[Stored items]
+ + +

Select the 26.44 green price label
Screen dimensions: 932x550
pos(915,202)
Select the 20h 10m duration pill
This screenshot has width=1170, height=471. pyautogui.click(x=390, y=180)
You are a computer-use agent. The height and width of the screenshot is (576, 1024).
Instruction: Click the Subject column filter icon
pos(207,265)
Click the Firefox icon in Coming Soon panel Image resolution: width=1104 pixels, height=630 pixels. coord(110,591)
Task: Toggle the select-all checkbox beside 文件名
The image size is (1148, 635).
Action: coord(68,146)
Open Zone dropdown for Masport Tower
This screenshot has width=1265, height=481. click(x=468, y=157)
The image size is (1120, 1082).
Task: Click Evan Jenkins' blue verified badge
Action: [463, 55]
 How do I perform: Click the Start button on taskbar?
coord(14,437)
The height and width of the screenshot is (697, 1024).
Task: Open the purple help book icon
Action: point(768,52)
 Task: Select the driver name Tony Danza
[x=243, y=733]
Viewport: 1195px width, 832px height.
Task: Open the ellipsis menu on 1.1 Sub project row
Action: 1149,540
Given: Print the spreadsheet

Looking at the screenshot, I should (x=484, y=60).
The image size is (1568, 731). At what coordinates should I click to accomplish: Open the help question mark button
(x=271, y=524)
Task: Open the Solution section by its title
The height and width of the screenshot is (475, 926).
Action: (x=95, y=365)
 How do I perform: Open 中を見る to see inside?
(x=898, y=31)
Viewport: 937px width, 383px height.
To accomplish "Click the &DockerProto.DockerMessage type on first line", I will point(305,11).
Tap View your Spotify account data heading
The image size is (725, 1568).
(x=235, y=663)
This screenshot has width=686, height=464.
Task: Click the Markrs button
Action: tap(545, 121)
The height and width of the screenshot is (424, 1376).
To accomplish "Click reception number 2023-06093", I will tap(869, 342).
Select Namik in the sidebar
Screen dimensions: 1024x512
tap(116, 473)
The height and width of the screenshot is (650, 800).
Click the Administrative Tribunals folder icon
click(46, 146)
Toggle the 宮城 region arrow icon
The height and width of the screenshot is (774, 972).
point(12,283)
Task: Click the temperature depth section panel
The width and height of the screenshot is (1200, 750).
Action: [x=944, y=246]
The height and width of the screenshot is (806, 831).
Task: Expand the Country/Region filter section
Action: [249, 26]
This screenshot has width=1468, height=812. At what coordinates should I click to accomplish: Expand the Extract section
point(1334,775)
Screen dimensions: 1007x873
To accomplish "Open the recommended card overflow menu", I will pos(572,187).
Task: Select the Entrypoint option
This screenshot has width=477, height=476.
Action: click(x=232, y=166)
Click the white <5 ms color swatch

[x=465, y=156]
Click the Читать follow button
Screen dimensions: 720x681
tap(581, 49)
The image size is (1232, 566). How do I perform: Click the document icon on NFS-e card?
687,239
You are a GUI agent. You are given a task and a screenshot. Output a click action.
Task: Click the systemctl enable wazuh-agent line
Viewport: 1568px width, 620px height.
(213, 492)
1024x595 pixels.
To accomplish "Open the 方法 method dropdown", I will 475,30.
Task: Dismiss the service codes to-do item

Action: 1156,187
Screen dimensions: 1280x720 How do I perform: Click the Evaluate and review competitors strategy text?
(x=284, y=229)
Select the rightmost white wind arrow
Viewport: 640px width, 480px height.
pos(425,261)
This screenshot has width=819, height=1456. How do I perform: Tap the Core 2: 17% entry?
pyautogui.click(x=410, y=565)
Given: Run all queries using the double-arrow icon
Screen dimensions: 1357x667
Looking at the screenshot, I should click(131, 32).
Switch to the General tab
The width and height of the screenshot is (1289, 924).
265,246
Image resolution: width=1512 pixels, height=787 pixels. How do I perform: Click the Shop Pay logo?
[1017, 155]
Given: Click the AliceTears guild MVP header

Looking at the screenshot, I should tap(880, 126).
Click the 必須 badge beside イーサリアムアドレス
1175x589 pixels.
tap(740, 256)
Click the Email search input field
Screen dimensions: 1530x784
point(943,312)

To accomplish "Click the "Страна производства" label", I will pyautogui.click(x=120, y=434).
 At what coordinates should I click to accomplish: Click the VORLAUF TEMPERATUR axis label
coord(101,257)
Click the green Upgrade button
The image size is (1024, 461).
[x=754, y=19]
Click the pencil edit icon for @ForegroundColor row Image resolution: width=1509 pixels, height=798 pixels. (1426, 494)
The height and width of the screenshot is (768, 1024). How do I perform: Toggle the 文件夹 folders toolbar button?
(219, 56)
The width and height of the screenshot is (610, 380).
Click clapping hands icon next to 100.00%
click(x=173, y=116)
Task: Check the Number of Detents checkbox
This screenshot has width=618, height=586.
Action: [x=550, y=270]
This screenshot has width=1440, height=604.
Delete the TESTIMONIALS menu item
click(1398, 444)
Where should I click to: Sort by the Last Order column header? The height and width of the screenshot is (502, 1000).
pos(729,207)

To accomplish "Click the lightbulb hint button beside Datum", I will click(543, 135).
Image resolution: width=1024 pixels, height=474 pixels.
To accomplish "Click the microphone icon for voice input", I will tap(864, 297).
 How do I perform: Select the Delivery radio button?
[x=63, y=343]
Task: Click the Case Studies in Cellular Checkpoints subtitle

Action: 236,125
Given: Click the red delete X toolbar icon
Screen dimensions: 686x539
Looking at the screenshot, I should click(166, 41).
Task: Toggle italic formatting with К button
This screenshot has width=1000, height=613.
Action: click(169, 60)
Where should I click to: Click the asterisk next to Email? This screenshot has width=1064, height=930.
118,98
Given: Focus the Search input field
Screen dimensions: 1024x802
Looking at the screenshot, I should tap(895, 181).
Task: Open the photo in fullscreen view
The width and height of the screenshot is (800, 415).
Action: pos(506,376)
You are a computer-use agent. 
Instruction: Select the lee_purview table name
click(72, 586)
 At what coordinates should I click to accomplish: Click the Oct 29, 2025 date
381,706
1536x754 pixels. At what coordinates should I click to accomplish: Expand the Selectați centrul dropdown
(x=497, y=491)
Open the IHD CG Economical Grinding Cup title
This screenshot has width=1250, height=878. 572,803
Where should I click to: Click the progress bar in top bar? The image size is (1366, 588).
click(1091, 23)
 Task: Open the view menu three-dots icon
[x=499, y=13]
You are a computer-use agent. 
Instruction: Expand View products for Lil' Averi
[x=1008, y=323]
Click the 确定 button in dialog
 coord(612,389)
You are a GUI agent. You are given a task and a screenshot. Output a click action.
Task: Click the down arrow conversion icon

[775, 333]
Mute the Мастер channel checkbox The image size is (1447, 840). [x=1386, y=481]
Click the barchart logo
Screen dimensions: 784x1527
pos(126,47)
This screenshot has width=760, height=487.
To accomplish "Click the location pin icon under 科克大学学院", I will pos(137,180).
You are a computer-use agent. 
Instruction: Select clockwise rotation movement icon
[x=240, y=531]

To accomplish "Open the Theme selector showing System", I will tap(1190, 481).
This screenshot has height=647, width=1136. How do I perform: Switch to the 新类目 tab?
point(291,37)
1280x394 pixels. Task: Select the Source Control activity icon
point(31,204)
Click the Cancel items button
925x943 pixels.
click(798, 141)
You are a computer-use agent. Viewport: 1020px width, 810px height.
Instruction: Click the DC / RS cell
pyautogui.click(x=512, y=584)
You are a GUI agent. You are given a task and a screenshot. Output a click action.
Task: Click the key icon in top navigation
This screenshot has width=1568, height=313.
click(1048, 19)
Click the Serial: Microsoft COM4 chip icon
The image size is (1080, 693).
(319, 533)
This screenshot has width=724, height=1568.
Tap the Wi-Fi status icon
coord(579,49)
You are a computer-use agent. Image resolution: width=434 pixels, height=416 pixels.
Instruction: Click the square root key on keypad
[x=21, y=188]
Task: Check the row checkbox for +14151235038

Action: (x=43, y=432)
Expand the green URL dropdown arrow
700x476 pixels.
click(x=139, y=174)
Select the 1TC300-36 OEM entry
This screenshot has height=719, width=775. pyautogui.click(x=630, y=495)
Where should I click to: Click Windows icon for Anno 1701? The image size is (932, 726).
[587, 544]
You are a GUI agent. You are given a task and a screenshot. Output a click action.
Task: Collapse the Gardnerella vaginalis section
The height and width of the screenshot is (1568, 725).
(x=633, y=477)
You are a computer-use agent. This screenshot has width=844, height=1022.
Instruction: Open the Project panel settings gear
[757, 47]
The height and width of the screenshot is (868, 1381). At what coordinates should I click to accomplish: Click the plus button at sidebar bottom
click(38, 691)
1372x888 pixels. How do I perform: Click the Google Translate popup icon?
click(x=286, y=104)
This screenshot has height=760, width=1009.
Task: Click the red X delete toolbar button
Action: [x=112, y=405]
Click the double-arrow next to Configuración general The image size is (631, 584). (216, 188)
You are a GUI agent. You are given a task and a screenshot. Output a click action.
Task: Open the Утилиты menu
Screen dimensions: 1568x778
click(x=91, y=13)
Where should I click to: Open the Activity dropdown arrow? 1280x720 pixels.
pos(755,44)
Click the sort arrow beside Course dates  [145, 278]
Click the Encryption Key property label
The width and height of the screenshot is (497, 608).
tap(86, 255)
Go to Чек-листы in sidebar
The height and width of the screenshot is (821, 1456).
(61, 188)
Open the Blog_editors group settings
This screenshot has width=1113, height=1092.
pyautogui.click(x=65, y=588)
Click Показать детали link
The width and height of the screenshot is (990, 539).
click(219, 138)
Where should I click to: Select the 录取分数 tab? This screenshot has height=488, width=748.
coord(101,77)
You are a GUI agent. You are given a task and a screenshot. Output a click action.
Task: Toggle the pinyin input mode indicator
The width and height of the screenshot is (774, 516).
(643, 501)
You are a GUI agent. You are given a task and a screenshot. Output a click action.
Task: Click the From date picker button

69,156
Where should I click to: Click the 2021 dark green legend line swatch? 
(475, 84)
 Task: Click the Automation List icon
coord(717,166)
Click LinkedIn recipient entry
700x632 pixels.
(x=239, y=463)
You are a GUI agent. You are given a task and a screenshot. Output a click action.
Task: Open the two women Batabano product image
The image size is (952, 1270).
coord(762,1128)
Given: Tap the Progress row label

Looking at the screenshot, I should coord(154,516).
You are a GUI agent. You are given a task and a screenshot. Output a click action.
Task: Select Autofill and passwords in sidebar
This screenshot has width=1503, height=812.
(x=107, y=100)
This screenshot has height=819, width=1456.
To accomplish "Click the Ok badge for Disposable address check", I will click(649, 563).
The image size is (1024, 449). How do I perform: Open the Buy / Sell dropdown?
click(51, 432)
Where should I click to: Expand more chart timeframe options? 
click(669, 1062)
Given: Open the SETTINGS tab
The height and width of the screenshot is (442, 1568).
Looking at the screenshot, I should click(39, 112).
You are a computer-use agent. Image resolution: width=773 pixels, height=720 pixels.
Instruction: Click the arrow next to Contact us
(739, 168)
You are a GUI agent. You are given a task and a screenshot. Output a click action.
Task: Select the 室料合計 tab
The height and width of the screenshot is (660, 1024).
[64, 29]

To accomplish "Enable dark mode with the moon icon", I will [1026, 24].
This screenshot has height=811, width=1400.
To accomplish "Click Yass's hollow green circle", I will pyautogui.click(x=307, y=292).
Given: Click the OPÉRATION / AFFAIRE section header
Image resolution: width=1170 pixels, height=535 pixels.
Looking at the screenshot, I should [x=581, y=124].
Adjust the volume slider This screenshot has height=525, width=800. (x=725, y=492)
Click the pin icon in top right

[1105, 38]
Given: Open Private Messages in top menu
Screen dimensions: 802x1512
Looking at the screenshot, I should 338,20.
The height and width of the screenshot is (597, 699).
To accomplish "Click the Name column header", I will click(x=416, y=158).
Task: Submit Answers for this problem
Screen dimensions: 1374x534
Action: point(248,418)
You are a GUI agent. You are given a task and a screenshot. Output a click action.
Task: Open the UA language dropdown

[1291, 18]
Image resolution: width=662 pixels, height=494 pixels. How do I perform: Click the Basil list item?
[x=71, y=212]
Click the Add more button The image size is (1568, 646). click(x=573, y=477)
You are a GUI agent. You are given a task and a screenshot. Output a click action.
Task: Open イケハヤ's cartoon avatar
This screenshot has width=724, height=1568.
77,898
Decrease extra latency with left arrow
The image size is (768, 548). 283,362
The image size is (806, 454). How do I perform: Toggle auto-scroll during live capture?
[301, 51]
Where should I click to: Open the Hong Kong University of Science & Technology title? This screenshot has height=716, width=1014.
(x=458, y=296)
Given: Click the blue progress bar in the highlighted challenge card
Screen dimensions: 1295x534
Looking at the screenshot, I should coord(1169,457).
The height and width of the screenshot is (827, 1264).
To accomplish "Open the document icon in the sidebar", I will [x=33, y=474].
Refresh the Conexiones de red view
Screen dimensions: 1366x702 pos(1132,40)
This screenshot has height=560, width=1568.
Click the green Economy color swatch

+ + +

**Action item:** Transcribe the lines from the first line of the records through the line that contains "Click the Firefox", both included, and add nothing else.

**Output of the task:**
Select the 26.44 green price label
Screen dimensions: 932x550
pos(915,202)
Select the 20h 10m duration pill
This screenshot has width=1170, height=471. pyautogui.click(x=390, y=180)
You are a computer-use agent. The height and width of the screenshot is (576, 1024).
Instruction: Click the Subject column filter icon
pos(207,265)
Click the Firefox icon in Coming Soon panel Image resolution: width=1104 pixels, height=630 pixels. coord(110,591)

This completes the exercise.